Problem to work on
Decide whether each statement below agrees with the text on 3D print warping. Answer yes or no and quote the words of the text that decide it.
1. Placing the printer in an enclosure is usually the most effective way to slow the cooling of a model.
2. Both the bed and the nozzle should be held at printing temperature for at least 10 minutes before a print begins.
3. The text favors hairspray as a way to help prints adhere to the bed.

Source document
After leaving the nozzle, molten filament solidifies as it cools. As it cools, it contracts along the lateral surfaces. This contraction in turn causes stress, pulling the edges inwards. Slowing the rate at which the model cools by placing the 3D printer in an enclosure is usually the most effective remedy for this problem. Failing that, ensuring that the printer is printing in a warm area free of draughts will ensure a slow and consistent cooling rate for your 3D prints and decrease the amount of warping experienced. This means relocating your printer out of high traffic areas such as large open rooms or areas that may see lots of opening or closing of doors. Generally, most materials other than PLA will benefit from warmer ambient temperatures and higher enclosure temperatures. In the case of PETG, we recommend enclosing printers to keep as much heat in as possible.

Allow heat bed to heat up completely

Another common problem linked to warping is uneven heating of the heat bed. While most 3D printers come with heated build plates, it’s important to note that the heating element doesn’t always span the full size of the heat bed.
The position of the hearing element is also important as most printers are designed with the heating elements located at the centre of the heat bed. Add a thicker than usual build plate made of glass or aluminium into the mix and more often than not, your printer’s thermometer may often be indicating that it has come up to full temperature when in fact the sides and surface has yet to do so. It’s therefore important to let the bed come to temperature by allowing the bed (but not the nozzle) to hold at printing temperature for at least 10 mins before beginning a print.

Temporary adhesives

If you’re looking for a more temporary solution or are just in a pinch and need something to stick to the build plate, there are a few temporary solutions to the problem:

  • Painters Tape: Blue painters tape can serve as a great temporary solution to increase your part’s adhesion to the build plate. It’s easily applied and even easier to remove after a print. Be sure to stick your tape down evenly, ensuring that there are no overlaps in the tape that could cause high spots in your otherwise level build plate.

  • Hairspray: A light spray of hairspray on the build plate is a popular method of aiding adhesion to the bed. We’re not a fan of this method as after a few prints, a build-up of solid hairspray can accumulate on the bed and it’s tricky to clean. With the advent of heated build plates on most printers, the need for hairspray has decreased but sometimes it may just be the only thing at hand when you’re in a pinch.

Increase bed temperature

After leaving the nozzle, molten filament solidifies. As it cools, it contracts along the lateral surfaces. This contraction in turn causes stress, pulling the edges inwards. Increasing the heat bed temperature allows printed layers to cool slowly decreasing the amount of contraction experienced at the base of your printed model. We recommend printing PETG with the heat bed temperature at around 70-75°C. If you have the ability to do so, printing the first two layers slightly hotter (80°C) will aid in print adhesion. (80°C)

Interface element records

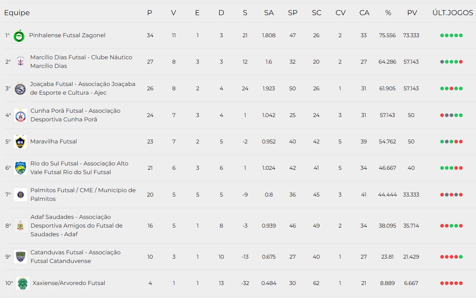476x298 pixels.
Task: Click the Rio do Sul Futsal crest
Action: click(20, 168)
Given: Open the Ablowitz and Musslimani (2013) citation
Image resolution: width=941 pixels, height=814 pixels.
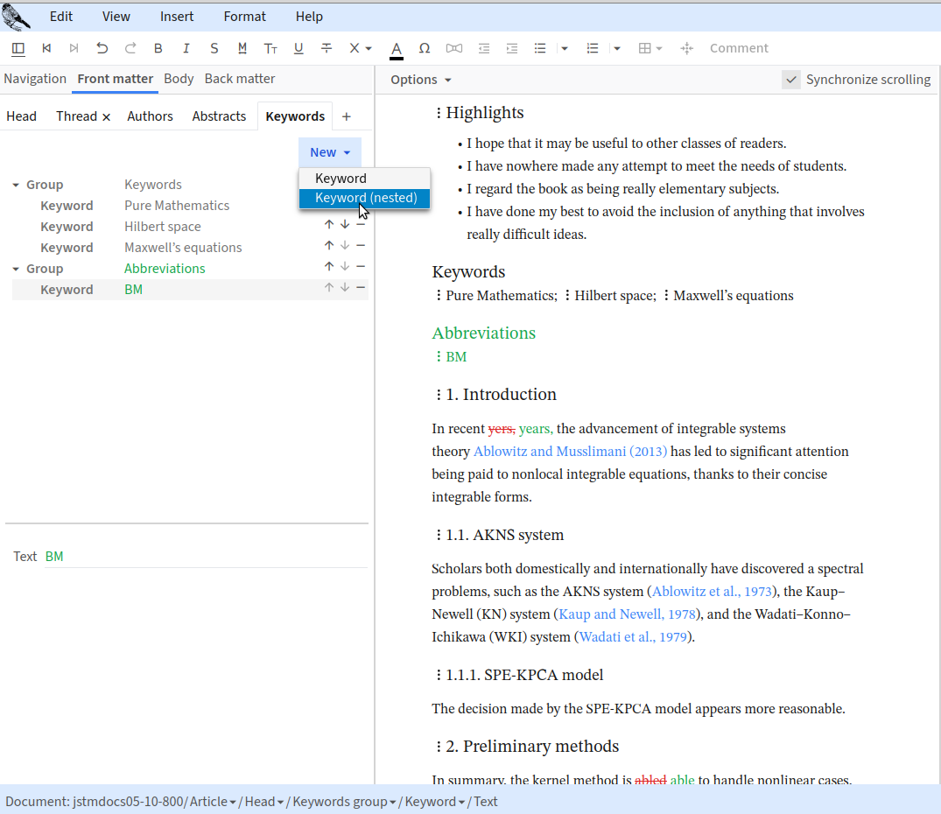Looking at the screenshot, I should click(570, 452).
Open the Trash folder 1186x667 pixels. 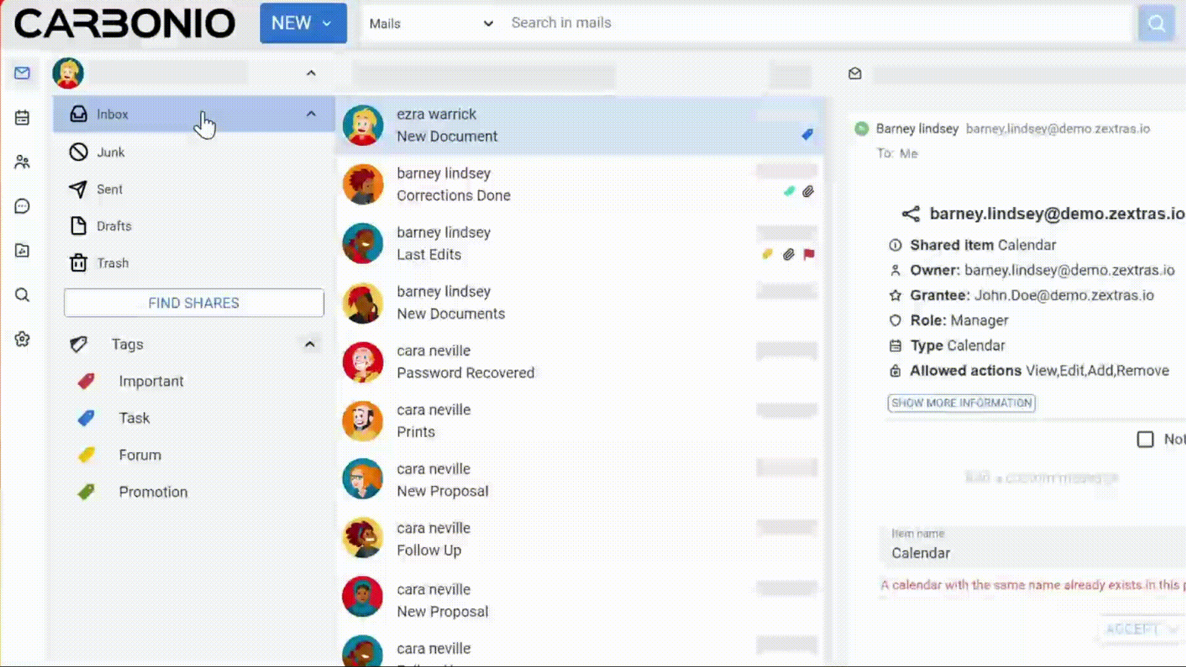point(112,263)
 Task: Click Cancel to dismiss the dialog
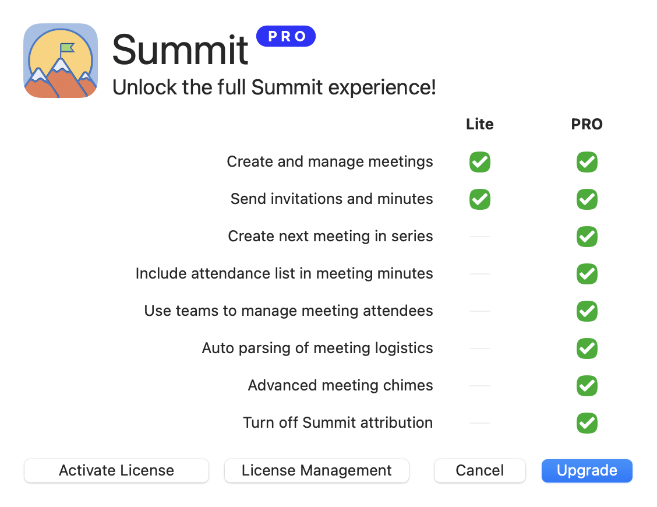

Complete answer
1. Yes: "Slowing the rate at which the model cools by placing the 3D printer in an enclosure is usually the most effective remedy for this problem."
2. No: "allowing the bed (but not the nozzle) to hold at printing temperature for at least 10 mins before beginning a print."
3. No: "We’re not a fan of this method"